A Bitter Truth, a Bitter Choice

by Gracchus

Tiberius GracchusSome Democrats are finally saying openly what many more are thinking down deep:  the President of the United States should step aside and make room for another, more effectual candidate to lead the country in a better direction.  Like it or not, it is time for all progressive Americans to face up to a bitter truth.  Barack Obama is a failure.

We’ve spent three years explaining and excusing the President’s lack of decisive action:  The financial collapse was not of his making.  The ensuing recession-depression was not his fault.  The intransigence of the tea party has been and continues to be an obstacle to constructive legislation, an obstacle that he is not responsible for.  All these things are true.  But they are the cards he was dealt, and he has played them miserably.

Instead of leading, he has chosen to stand aloof.  Instead of compromising, he has capitulated.  Instead of setting an active agenda which the country can follow, he has conceded to the Republicans the agenda they wish to impose upon us.

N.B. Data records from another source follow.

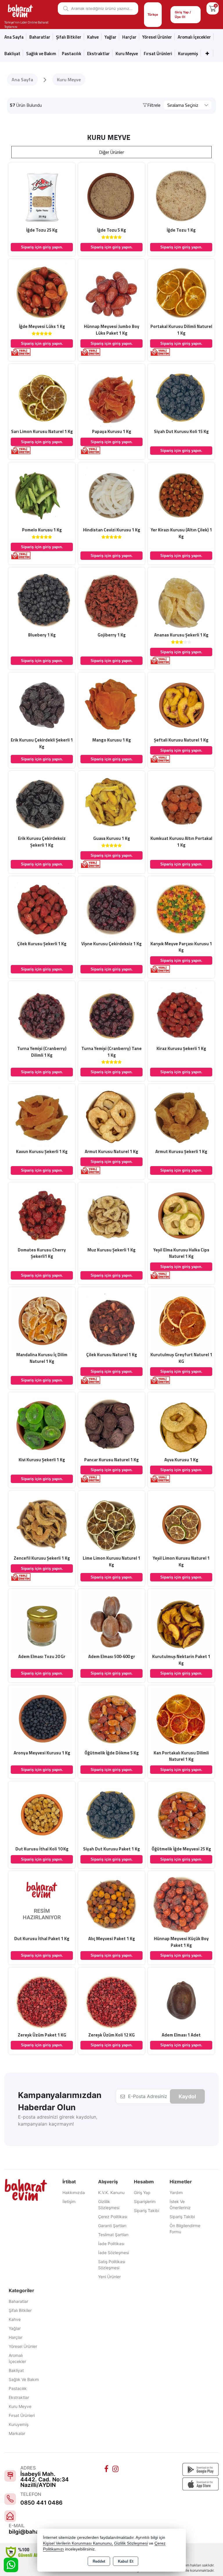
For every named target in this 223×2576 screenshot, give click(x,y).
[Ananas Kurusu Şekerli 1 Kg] (181, 600)
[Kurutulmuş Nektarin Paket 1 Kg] (181, 1621)
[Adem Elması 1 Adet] (181, 2000)
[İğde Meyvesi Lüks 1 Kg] (42, 291)
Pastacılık (71, 53)
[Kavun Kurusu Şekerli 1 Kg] (42, 1116)
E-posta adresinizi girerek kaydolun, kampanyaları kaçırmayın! (57, 2120)
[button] (152, 105)
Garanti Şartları (112, 2225)
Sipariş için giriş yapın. (42, 247)
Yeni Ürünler (109, 2276)
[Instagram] (116, 2469)
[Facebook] (107, 2469)
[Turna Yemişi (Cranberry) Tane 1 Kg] (111, 1013)
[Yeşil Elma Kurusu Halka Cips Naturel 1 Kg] (181, 1215)
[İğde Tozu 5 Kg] (111, 195)
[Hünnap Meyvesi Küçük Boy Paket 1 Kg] (181, 1903)
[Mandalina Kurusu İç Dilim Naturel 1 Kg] (42, 1319)
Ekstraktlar (98, 53)
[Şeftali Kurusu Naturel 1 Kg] (181, 705)
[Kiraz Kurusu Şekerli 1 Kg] (181, 1013)
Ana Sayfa (14, 37)
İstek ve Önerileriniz (180, 2204)
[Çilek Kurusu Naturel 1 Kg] (111, 1319)
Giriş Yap (142, 2192)
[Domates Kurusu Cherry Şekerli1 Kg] (42, 1215)
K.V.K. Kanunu (111, 2192)
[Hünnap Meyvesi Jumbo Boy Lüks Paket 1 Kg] (111, 291)
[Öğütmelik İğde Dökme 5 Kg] (111, 1718)
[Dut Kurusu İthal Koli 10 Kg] (42, 1814)
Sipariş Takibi (146, 2210)
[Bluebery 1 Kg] (42, 600)
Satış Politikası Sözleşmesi (111, 2264)
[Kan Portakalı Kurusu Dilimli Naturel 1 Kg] (181, 1718)
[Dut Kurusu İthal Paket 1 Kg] (42, 1903)
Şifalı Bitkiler (20, 2310)
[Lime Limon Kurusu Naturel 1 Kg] (111, 1523)
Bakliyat (12, 53)
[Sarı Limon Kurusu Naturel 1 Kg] (42, 396)
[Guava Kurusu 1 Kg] (111, 803)
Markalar (17, 2433)
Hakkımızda (73, 2192)
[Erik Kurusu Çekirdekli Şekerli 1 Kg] (42, 705)
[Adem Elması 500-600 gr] (111, 1621)
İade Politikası (111, 2243)
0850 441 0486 (41, 2502)
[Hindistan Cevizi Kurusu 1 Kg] (111, 495)
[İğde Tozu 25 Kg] (42, 195)
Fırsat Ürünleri (158, 53)
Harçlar (129, 37)
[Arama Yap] (64, 8)
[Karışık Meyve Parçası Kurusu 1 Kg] (181, 908)
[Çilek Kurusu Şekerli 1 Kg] (42, 908)
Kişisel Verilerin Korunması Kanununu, (78, 2543)
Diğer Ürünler (111, 152)
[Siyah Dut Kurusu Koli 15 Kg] (181, 396)
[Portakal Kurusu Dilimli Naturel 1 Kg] (181, 291)
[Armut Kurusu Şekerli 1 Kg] (181, 1116)
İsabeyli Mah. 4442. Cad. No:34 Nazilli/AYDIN (44, 2479)
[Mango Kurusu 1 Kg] (111, 705)
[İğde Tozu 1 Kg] (181, 195)
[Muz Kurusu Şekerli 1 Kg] (111, 1215)
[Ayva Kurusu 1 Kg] (181, 1425)
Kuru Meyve (127, 53)
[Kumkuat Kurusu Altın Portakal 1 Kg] (181, 803)
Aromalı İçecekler (194, 37)
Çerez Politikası (112, 2216)
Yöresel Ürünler (23, 2346)
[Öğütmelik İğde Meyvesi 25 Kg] (181, 1814)
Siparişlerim (145, 2201)
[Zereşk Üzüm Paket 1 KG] (42, 2000)
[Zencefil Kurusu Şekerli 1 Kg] (42, 1523)
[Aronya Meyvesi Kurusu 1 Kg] (42, 1718)
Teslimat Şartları (113, 2234)
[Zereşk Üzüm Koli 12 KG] (111, 2000)
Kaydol (187, 2096)
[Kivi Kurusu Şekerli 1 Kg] (42, 1425)
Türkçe (153, 14)
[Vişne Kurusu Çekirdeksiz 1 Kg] (111, 908)
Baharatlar (18, 2301)
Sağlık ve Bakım (24, 2379)
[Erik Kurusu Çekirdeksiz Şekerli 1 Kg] (42, 803)
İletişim (68, 2201)
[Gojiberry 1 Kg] (111, 600)
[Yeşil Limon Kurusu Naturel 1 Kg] (181, 1523)
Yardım (176, 2192)
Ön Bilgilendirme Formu (185, 2228)
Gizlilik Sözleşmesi (108, 2204)
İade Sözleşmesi (113, 2252)
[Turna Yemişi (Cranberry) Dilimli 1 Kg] (42, 1013)
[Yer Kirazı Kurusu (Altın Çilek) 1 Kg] (181, 495)
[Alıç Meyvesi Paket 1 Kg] (111, 1903)
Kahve (93, 37)
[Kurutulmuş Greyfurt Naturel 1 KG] (181, 1319)
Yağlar (15, 2328)
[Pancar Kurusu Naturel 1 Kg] (111, 1425)
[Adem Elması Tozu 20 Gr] (42, 1621)
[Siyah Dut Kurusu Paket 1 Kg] (111, 1814)
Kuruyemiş (188, 53)
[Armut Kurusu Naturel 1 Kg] (111, 1116)
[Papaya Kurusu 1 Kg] (111, 396)
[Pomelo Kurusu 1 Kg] (42, 495)
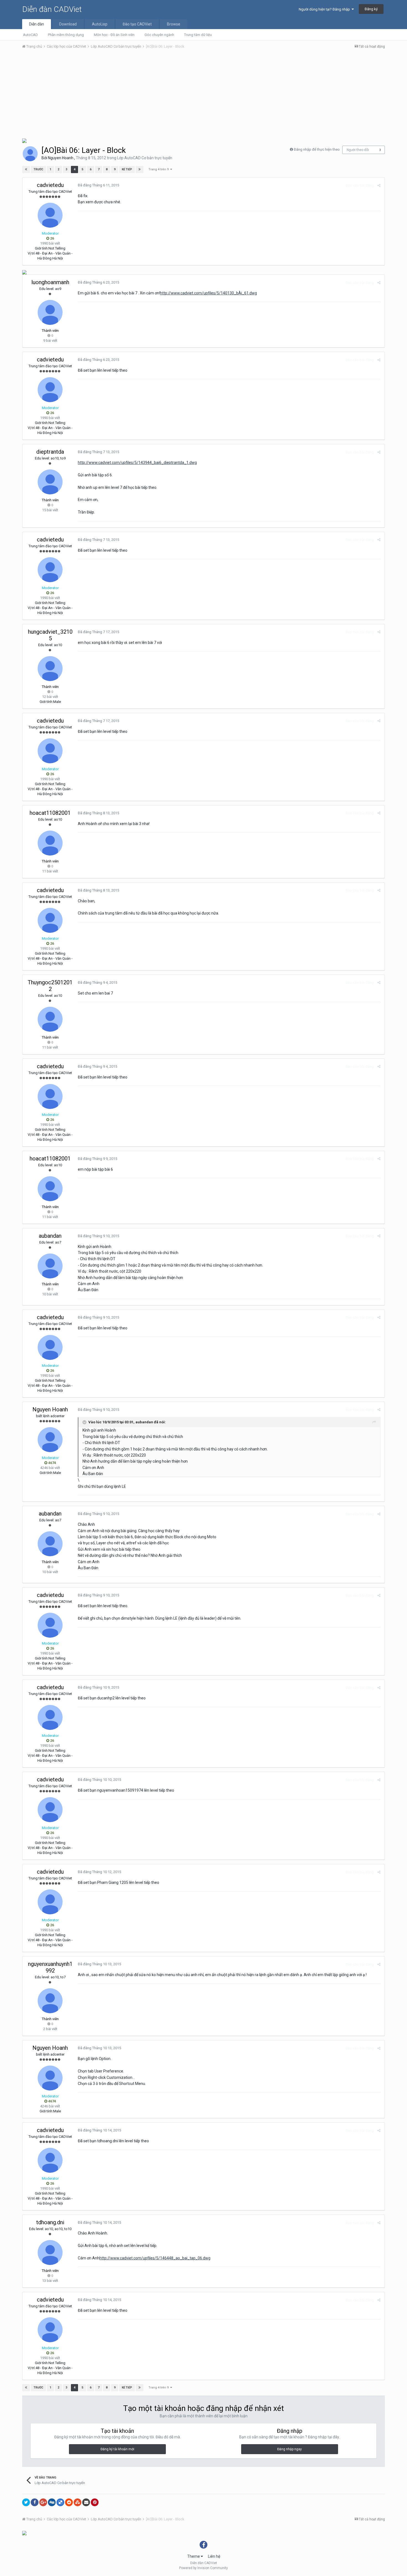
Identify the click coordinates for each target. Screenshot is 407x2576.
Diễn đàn (36, 24)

It would be foolish to attempt to psychoanalyze Barack Obama and, in the final analysis, a complete waste of time.  It doesn’t really matter what aspects of his personality and character have caused the failure.  The only thing that matters is that he has failed, and it is too late to turn back the clock.  This is regrettable.  But regret will not change reality.

For progressives to waste another four years trying to persuade the President to do the right thing would be a great tragedy for the nation.  Too much is at stake.  And there is no evidence that he can be persuaded.  Indeed, there is no evidence that he even knows what the “right thing” is.  Beyond the expedience of the moment and a desire to be reelected, it is hard to fathom what he actually stands for.

He is not even the great communicator that he is so often made out to be.  What has all the lofty rhetoric brought us?  What have the soothing, oh-so-reasonable words accomplished?  The sad answer is:  next to nothing.

This is not the kind of President we need in the midst of an unprecedented economic, social, and moral crisis.  We need a President who can rouse the nation.  We need a President who is prepared to fight for what he believes in.  We need a President who does, in fact, believe in something.

Barack Obama is a manifestly smart and decent man, with the best of intentions.  But the road to hell is paved with good intentions, and we are well on our way down that road.  Somebody has to stand up and say “stop.”  Before it’s too late.

If the President had a level of courage that matched his intelligence, he would heed the call to step aside.  Since that, to say the least, is extremely unlikely, the next national election will confront us all with a bitter choice.  Do we vote for the lesser of two evils or withhold our votes altogether?

Every citizen must obviously answer this question for himself.  And there are those who, quite reasonably, argue that we have no choice, that we must vote for Barack Obama, because the alternatives are so dreadful.  I, for one, am not so sure.

If the President is reelected, what are we likely to get?  Four more years of indecision and capitulation.  Four more years for the right wing to impose its agenda on a fractured Democratic Party and a feckless Democratic President.  Four more years of drift.

Maybe we need a defeat, a complete and decisive defeat, to galvanize the nation into action.  Maybe it’s time for the Democratic Party to become a true opposition party.  Maybe then the Democratic Party will learn how to fight again.